C’est grand dommage ! L’œuvre est mieux
qu’une opérette du jeune Mozart encore en cours
d’acclimatation à Vienne. Courte, regorgeant d’une
sève mélodique exquise, débordant d’une
orchestration bigarrée, elle porte en germe tous les poncifs des
ouvrages de la maturité (mais est-ce un terme que l’on
peut décemment appliquer à Mozart ?) : amour,
mort, clémence, fidélité.
Marivaudage doux amer, la mise en scène de Jonathan Miller est
d’une intelligence rare. Intelligence du mot, du geste, de la
situation ; épure aussi d’un décor qui
détoure les silhouettes comme en un théâtre
d’ombres… d’ombres charnelles.
La réalisation de Chloé Perlemuter est d’une
virtuosité équivalente : trois caméras dans
la salle, une en coulisse et de longs plans séquences pour
coller au plus près des affects, des visages des héros.
Quatre caméras qui scrutent, détaillent les regards, les
corps, les mains. L’épure encore.
Luxe suprême, aussi, d’une distribution presque sans
faille. Je dis « presque » parce que Pedrillo,
acteur excellent, n’est pas irréprochable du strict point
de vue vocal… peut-être simplement parce qu’en
regard de ses partenaires, il est « seulement »
bon et banal de timbre.
Imaginez Klaus-Maria Brandauer en souverain des Lumières
accommodé à la sauce turque. L’idée en
elle-même touche au génie. La réalisation (qui a
mis, comme lui, autant de douleur dans son ultime acte de
clémence ?) est, elle, du pur génie.
Malin Hartelius est Konstanze, simplement, d’évidence.

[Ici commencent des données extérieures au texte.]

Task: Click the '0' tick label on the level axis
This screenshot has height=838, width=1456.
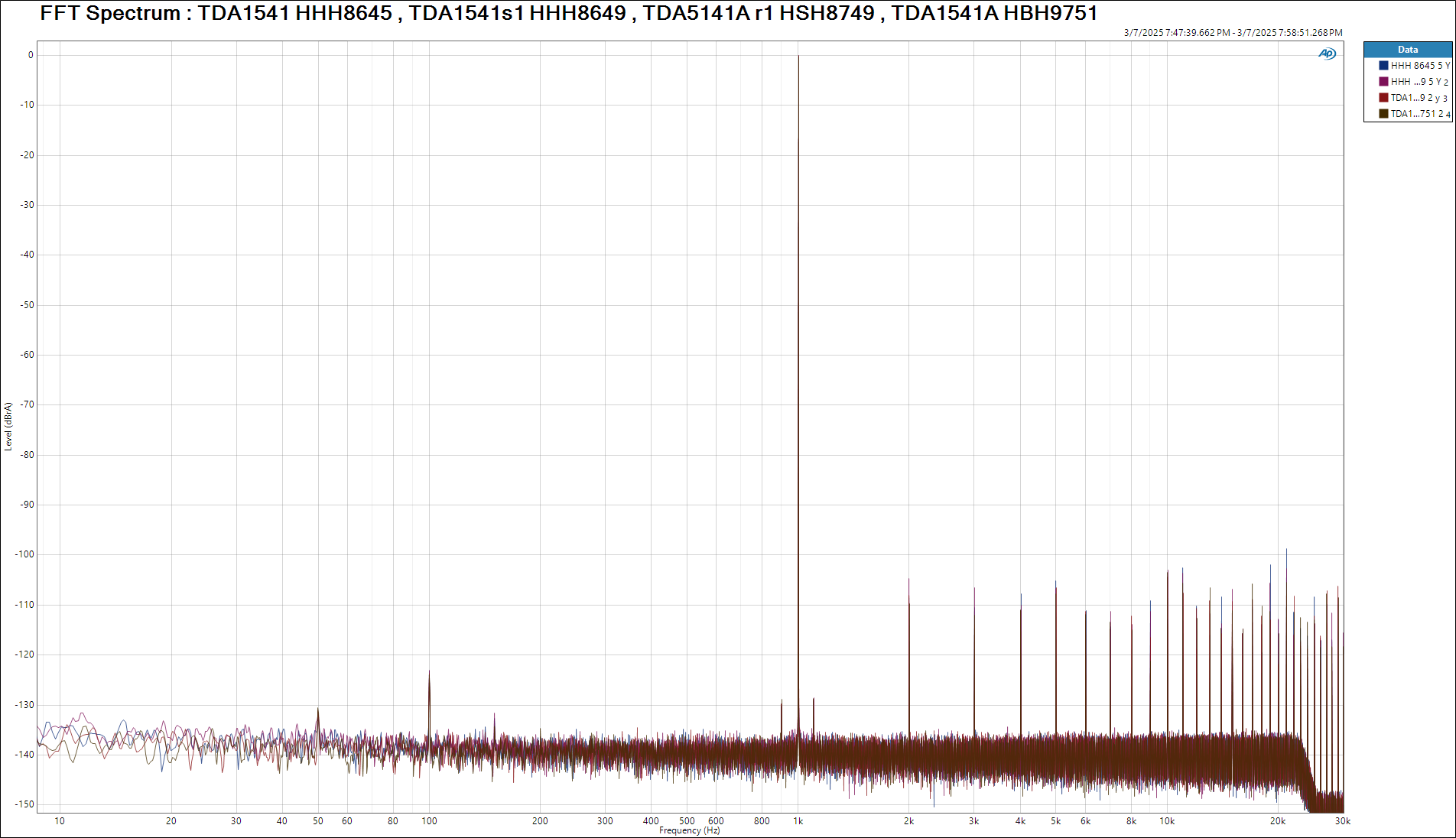Action: click(x=31, y=55)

Elle a tout dans la voix : la douleur, la mélancolie, la
souffrance, mais aussi la force de l’amour. Il faut voir la
palpitation, l’ivresse même avec laquelle elle
s’offre, victime expiatoire, en holocauste (Martern aller Arten).

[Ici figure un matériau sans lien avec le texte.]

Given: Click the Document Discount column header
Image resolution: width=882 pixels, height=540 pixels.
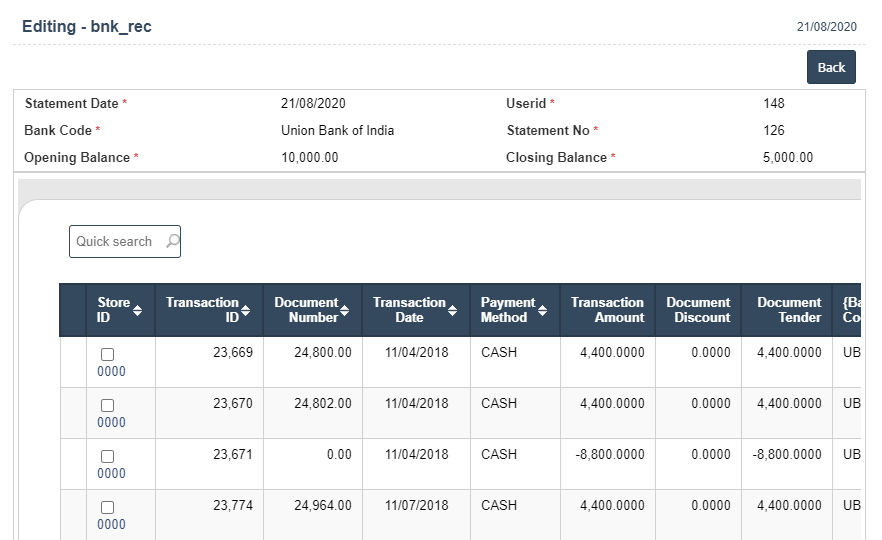Looking at the screenshot, I should (698, 310).
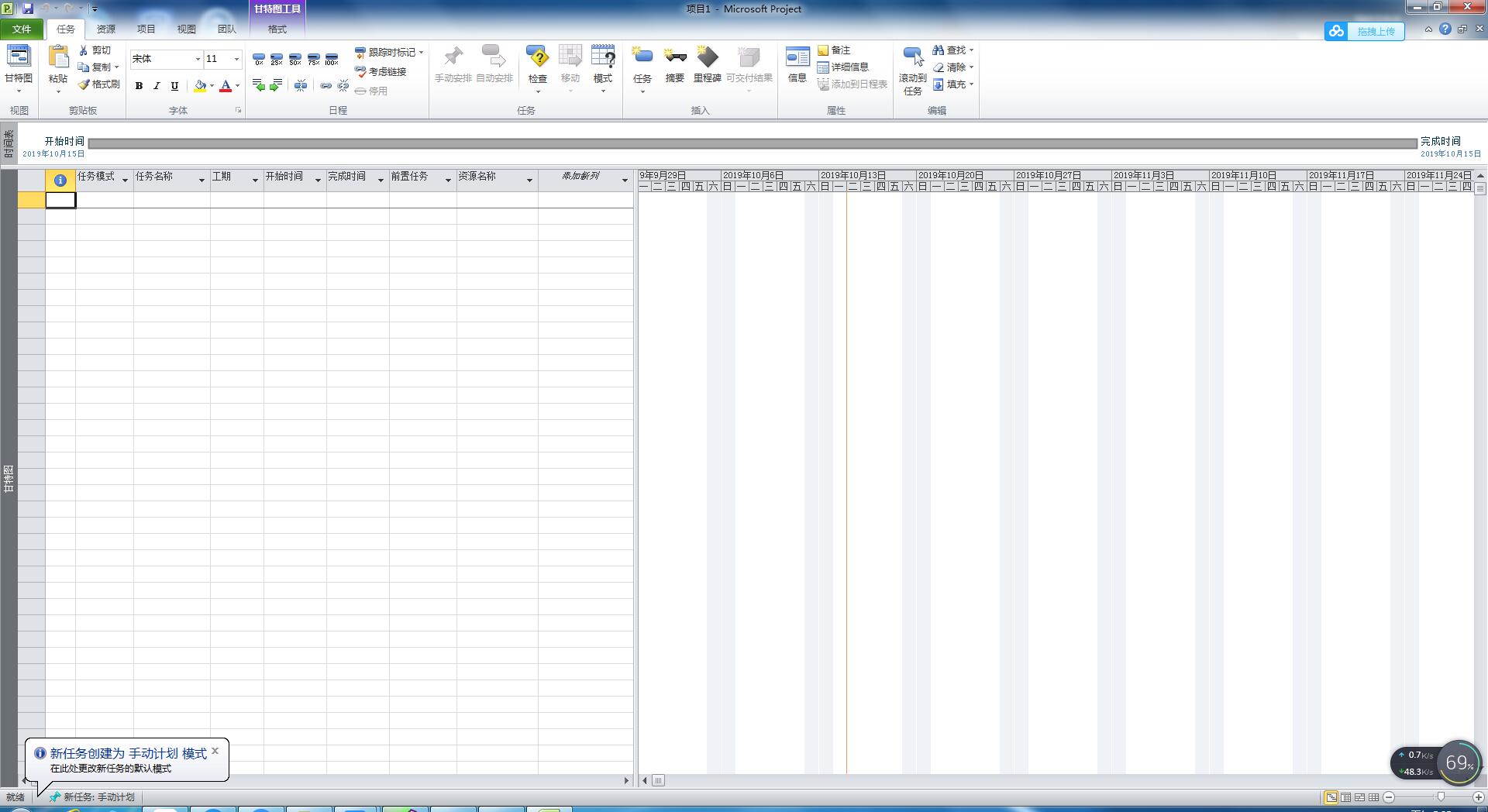Switch to the 资源 (Resource) ribbon tab
Screen dimensions: 1488x812
click(x=105, y=29)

On n’avait plus vraiment entendu ça depuis
l’enregistrement de Kenny avec Harnoncourt. Hartelius a donc
l’engagement, mais plus encore elle a toutes ses notes et une
technique en or massif pour soutenir ses trois airs, crânement,
souverainement, sans aigreur et avec une noblesse, une assurance, un
naturel surtout, lumineux, illuminé.
Patricia Petibon est aussi femme dans sa partie, intensément,
plus que simple soubrette piquante. Voilà vraiment une Blonde
qui vit, en miroir, les affres de sa maîtresse (le finale
du II est éloquent à cet égard). Le soprano
français invente une petite silhouette de femme
conquérante, suffragette avant l’heure, qui mène
son monde comme un Machiavel d’alcôve. C’est aussi
qu’elle a dans la gorge toutes les ressources pour mettre en
œuvre ce projet. Elle possède la densité de timbre
(le medium est vraiment
d’une richesse d’harmoniques impressionnante et
l’aigu d’une liberté, d’un
délié, d’une transparence insignes), la
délicatesse d’un phrasé insinuant aussi,
l’intelligence du mot surtout.
Beczala donne un Belmonte de bonne tradition, dans la lignée de
Gedda, suave mais un peu fade, assez égal de couleurs,
maître d’une voix saine et très bien menée.
Un amoureux gentil auquel manque peut-être juste un tout petit
supplément d’âme.
Alfred Muff, enfin, est de la trempe des Osmin wagnériens. La
voix est magnifique, ample, malgré une usure perceptible. Mais
comme tous les Hagen égarés entre Vienne et le Bosphore,
il lui manque autant le goût du croissant que celui du loukoum,
l’humour bonhomme de l’artiste qui joue à
l’ogre sans trop y croire lui-même (seul peut-être
Talvela, dans un registre similaire, avait ce talent). Bref, on cherche
un peu le second degré.
L’orchestre ne démérite pas, pour sa part, sous la
baguette de Christoph König. L’ensemble est
généralement riche en couleurs (sans jouer, non, plus la
carte de l’exotisme à tous crins) ; les obligati de Martern aller Arten
font preuve d’une d'une verve brillante ; les équilibres sont,
enfin, bien gérés, comme la palette des dynamiques,
d’ailleurs.
Une très bonne production qui n’usurpe ni sa parution, ni sa place. Peut-être même un Enlèvement pour l’avenir. A mettre en tout cas sur le même rayon que les références du passé.